AI in the dock for copyright violations
China Daily | Updated: 2024-01-17 08:15
The New York Times filed a lawsuit against OpenAI and Microsoft in December alleging that the companies illegally used millions of its articles to train its large language artificial intelligence models. To support its case, The New York Times provided over 100 examples where the output from ChatGPT was highly similar to its articles.
In response, OpenAI issued a statement on Jan 8 saying that using publicly available internet materials to train AI models was reasonable, and OpenAI provides the option to opt out. It suggested that AI's "copying" and regurgitation of the original text, as demonstrated by The New York Times in its lawsuit, was a deliberate manipulation of prompt words by the newspaper, including the use of lengthy summaries of articles, in order to have the models spit out entire parts of specific pieces of content or articles. Although it also said that such regurgitation "is a rare bug that we are working to drive to zero".

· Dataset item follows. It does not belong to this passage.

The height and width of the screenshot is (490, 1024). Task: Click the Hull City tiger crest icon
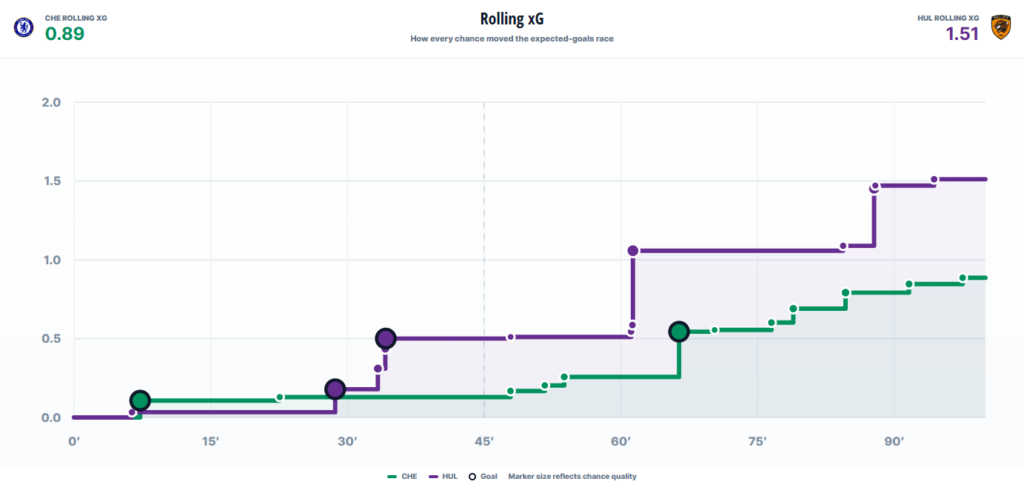(1000, 27)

In a deeper sense, their disagreement is more about the ethics of the language learning models. AI companies such as OpenAI argue that the training of LLMs, which refer to large language models that can generate humanlike responses to natural language queries based on massive data sets, is fundamentally different from copying. They say the learning and training process for AI models should be understood in accordance with the growth mechanism of people. That is, learning public information, acquiring knowledge reserves, and developing and improving in the interaction with those it serves.
Media organizations such as The New York Times, on the other hand, as well as seeing the technology as a competitor and threat, believe that the LLMs are plagiaristic and violate media ethics.
Whatever the lawsuit's outcome is, it will not only set a precedent on whether companies developing LLMs have to pay high copyright fees for their data sources, but also decide which definition of LLMs will legally prevail.